## Tasks
a) In the monarch butterfly text, on what date did Brugger call the Urquharts to say he had located the colony?
b) From the monarch butterfly text, copy the passage that begins at the words "Fred Urquhart examines a butterfly. Photo by" and stops after "by the sun.".
c) List every kind of animal whose population the Midwest commenter in the monarch butterfly text says has dwindled.

## Reading text

= Beginning of Section =

By the early 1970s the Urquharts had learned a great deal about their butterfly subjects, including about their reproductive cycles. (Monarch migration consists of several generations, and the butterflies that finish a migration are not the butterflies that began it. An activity on migration and life cycles of the monarchs can be found here.) They had also finally collected enough evidence to conclude that the monarch butterflies of eastern North America did not simply go to ground in the southern U.S. during the winter, as many scientists had believed. They migrated on to some final winter destination. But the question remained: to where? Dr. Urquhart’s theory was to the mountains of Mexico. Still, no one knew exactly where. The final piece of the biologists’ puzzle remained stubbornly missing.

In February 1973, a man named Kenneth C. Brugger offered his help. Brugger lived in Mexico and had read a story in the newspaper about the elusive monarchs. He wrote to the Urquharts offering his assistance, and they gratefully took him up on it.

For the next two winters, as Brugger crisscrossed the Mexican countryside in his motor home, he hunted for monarchs, focusing his attention on areas where he found large numbers of butterflies. When he reached the Sierra Madre mountains, the number of butterflies increased. It was clear he was getting closer. Finally, on the evening of January 9, 1975, he called the Urquharts to inform them that he had located the colony. His voice was shaking with excitement.

“We have found them,” he said. “Millions of monarchs—in evergreens beside a mountain clearing.”

Fred Urquhart examines a butterfly. Photo by Bianca Lavies.
Fred Urquhart examines a butterfly. Photograph by Bianca Lavies, National Geographic

It would be another year before the Urquharts could see the amazing sight for themselves. In January of 1976, they climbed high into the Sierra Madre, finally reaching the fir forests of remote Michoacan. And there they found the butterflies. They covered thousands of trees so thickly that branches were breaking beneath their weight. The forest floor was carpeted to a depth of six or eight inches. Millions and millions were clustered in a few square acres. An entire mountainside was one quivering mass of butterflies; golden-orange showers poured off the trees whenever they were touched by the sun.

The sensational discovery that nearly the entire population of eastern North American monarch butterflies overwintered in one remote mountain range was announced to the world in the August 1976 issue of National Geographic. Scientists were finally able to understand the life history of this elusive insect, and the Mexican government soon declared the site to be a conservation area.

A dozen such sites have now been found, all nestled within these same mountains. They are as fragile as their winter inhabitants, and official protection has sometimes been a matter of name only. Illegal logging, for example, has been decimating the fir forests, with worrisome consequences for the monarchs. Nevertheless, hundreds of thousands of ecotourists make their way to these remote slopes, and many reportedly break into tears at the beautiful sight. Environmental groups are also working to raise awareness about the threats facing monarchs and what people can do to help them.

The “international traveler,” as the monarch has been called, has become an “ambassador” species, stimulating closer cooperation between the conservationists of three nations: Canada, the U.S., and Mexico. Thanks go to the pioneering Fred Urquhart, who died in 2002 at the age of 90.

3 thoughts on “The Case Of The Disappearing Butterflies

  1. Beautiful!!! Taking so much efforts for this little creature got me goosebumps … Especially at the statement “We have found them” …

    1. I have lived in the mid west U.S. all my 69 years and each year I have seen the butterfly, grasshopper,bumblebee,minnow,frog and turtle population dwindle to almost nothing…this year I count 5 little white butterflies so far in a field that used to be filled with every kind of insect species…now there are none….how very sad for the children who will never know the joy of chasing butterflies on a summer day. I’m actually glad to be closer to death because it hurts to see our environment destroyed by pollution and pesticides for the sake of monetary profit…SHAME on us all!

= End of Section =

## Dataset
= Beginning of Section =

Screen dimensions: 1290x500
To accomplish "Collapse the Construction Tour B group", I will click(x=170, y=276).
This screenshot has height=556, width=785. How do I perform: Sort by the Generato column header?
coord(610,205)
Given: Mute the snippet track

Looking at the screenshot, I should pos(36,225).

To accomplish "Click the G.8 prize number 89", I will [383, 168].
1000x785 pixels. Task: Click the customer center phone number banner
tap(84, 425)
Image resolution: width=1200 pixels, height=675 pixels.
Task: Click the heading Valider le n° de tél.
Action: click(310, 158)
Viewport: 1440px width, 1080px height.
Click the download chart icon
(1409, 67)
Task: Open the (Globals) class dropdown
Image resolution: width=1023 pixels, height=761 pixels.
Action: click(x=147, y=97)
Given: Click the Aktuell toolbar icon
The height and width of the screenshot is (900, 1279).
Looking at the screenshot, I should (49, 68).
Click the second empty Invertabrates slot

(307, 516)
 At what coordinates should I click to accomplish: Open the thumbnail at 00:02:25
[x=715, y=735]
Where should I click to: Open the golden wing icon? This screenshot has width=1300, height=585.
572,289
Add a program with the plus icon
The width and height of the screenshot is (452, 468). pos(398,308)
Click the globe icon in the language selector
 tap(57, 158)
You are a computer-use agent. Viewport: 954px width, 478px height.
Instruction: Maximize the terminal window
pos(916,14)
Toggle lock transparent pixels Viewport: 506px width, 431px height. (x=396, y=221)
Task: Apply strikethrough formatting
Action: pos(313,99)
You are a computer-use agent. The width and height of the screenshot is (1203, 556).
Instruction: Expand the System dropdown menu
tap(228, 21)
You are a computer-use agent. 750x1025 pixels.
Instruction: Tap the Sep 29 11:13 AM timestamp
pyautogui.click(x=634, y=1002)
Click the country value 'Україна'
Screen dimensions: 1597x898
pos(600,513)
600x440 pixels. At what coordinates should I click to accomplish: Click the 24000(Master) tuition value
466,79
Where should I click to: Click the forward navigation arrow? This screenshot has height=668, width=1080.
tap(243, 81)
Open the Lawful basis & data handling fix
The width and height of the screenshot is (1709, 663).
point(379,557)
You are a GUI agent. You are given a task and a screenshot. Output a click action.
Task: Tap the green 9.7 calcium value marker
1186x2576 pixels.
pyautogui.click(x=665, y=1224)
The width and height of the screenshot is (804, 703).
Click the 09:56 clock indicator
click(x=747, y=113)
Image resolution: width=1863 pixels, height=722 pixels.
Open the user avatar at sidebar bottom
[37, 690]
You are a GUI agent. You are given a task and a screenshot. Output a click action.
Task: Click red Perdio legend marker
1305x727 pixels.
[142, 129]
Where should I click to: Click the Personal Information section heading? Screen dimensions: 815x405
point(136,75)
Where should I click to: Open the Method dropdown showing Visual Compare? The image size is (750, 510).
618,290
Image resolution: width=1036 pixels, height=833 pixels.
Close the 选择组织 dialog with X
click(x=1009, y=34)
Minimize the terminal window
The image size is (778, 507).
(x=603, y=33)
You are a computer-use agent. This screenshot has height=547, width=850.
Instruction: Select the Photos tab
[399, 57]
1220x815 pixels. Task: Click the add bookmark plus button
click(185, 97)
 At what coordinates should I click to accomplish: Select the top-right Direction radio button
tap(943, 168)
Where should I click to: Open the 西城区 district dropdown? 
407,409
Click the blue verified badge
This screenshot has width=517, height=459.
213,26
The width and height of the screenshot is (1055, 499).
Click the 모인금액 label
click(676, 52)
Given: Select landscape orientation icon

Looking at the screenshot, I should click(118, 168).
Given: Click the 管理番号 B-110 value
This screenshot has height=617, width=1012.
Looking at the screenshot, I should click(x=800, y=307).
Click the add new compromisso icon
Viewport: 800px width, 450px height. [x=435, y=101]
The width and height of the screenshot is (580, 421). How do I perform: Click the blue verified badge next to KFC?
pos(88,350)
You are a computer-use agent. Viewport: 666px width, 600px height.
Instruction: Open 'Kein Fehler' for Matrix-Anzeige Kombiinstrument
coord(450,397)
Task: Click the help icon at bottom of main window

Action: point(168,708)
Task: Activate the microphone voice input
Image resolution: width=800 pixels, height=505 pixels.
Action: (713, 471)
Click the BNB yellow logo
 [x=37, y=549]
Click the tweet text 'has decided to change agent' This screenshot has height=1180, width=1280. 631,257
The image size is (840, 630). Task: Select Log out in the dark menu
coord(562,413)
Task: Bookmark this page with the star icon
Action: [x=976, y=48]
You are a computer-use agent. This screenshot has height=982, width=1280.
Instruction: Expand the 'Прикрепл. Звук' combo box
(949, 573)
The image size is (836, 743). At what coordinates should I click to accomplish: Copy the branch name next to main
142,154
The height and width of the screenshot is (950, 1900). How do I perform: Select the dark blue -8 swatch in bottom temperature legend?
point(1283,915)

= End of Section =

## Answer set
a) January 9, 1975

b)
Fred Urquhart examines a butterfly. Photo by Bianca Lavies.
Fred Urquhart examines a butterfly. Photograph by Bianca Lavies, National Geographic

It would be another year before the Urquharts could see the amazing sight for themselves. In January of 1976, they climbed high into the Sierra Madre, finally reaching the fir forests of remote Michoacan. And there they found the butterflies. They covered thousands of trees so thickly that branches were breaking beneath their weight. The forest floor was carpeted to a depth of six or eight inches. Millions and millions were clustered in a few square acres. An entire mountainside was one quivering mass of butterflies; golden-orange showers poured off the trees whenever they were touched by the sun.

c) Butterfly, grasshopper, bumblebee, minnow, frog, turtle